Sankofa: Using Culture and Folklore to Conserve Lake Bosumtwi
Belief systems have a considerable effect on attitudes and can therefore play a major role in reforming practices and changing lifestyles. Ghana is graced with good cultural values that have in years past, supported the protection of natural environments and ecosystems. Through traditional taboos and folklore, vital ecosystems have been protected and sustainably managed for the general benefit of society.
Lake Bosumtwi and the Antelope god
According folklore, a shot and wounded antelope evaded capture by a hunter and fell into a small pond. The pond expanded its banks mysteriously to the amazement of the hunter; causing him to believe the antelope was a ‘spirit’. He therefore named the pond “Bosumtwi” meaning “Antelope god”. The pond was protected traditionally by taboos and customs because it provided water and fish for the communities that surrounded it. Modernization overtime eroded the rich traditional believes and norms that ensured less pollution and sustainable management of the lake.
The Sankofa Project
“Sankofa”, a Twi word from the Akan language in Ghana literally means “Go back and get it”. It fundamentally explains the concept of returning to one’s roots occasionally to pick good social values. Sankofa is a one of the famous Adinkra symbols that inspires the believe of not throwing away good cultural practices especially ones that are beneficial to society.
A Rocha Ghana through the southern sector office is leveraging on the rich cultural values of the Ashanti kingdom to conserve Lake Bosumtwi-the only Natural Lake in Ghana. The project, supported by the New England Biolab Foundation (NEBF) and through students, will utilize culture and folklore to reinvigorate human to non-human connections for sustainable management of the lake. The project will:
- Engender youth action for the sustainable management of Lake Bosumtwi and its catchment resources through cultural belief systems
- Contribute to halting lake catchment degradation through the establishment of orchards.
- Stimulate behavioral change (through culture and folklore) by effectively communicating the value and importance of the lake including its ecosystem services, threats to sustainability and actions needed to protect it.

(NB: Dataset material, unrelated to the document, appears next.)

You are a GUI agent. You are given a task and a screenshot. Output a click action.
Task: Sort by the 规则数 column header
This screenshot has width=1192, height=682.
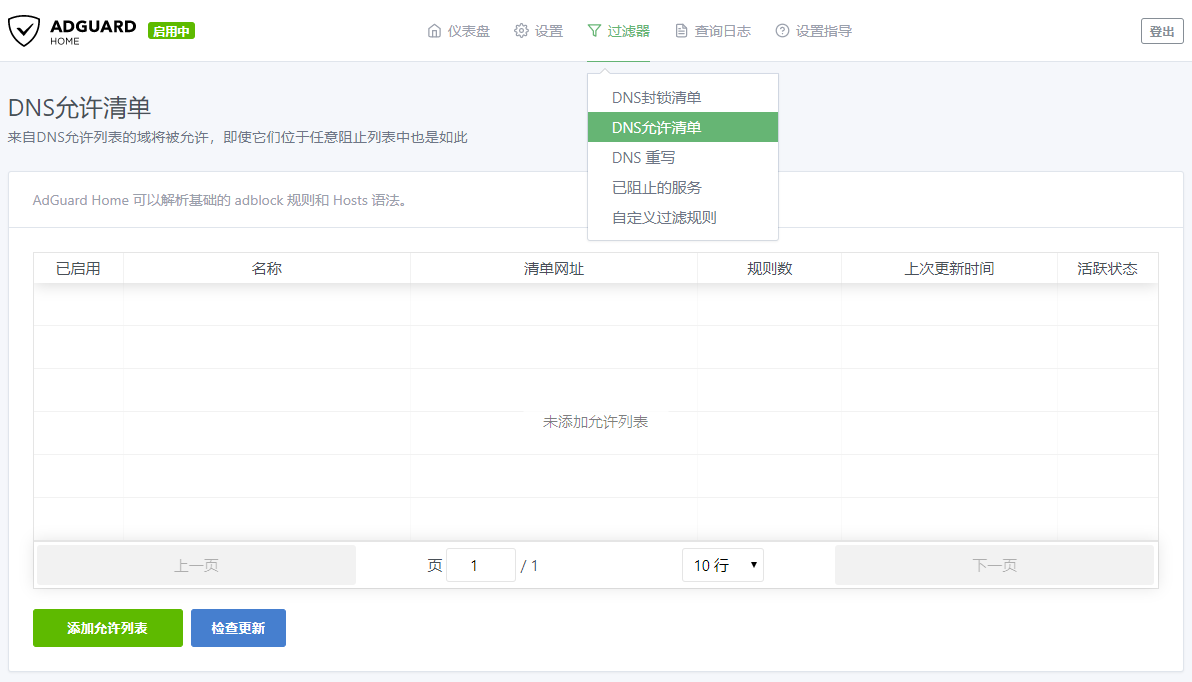pyautogui.click(x=769, y=269)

At the project launch in March 2017, students from surrounding schools put up beautiful cultural displays and other educative art forms such as traditional poetry, drama, music and dance to educate community members on some negative practices that had serious impacts on the Lake. The chiefs and community members present at the launch connected with the conservation messages displayed in the various art forms and pledged renewed commitment towards protecting the lake.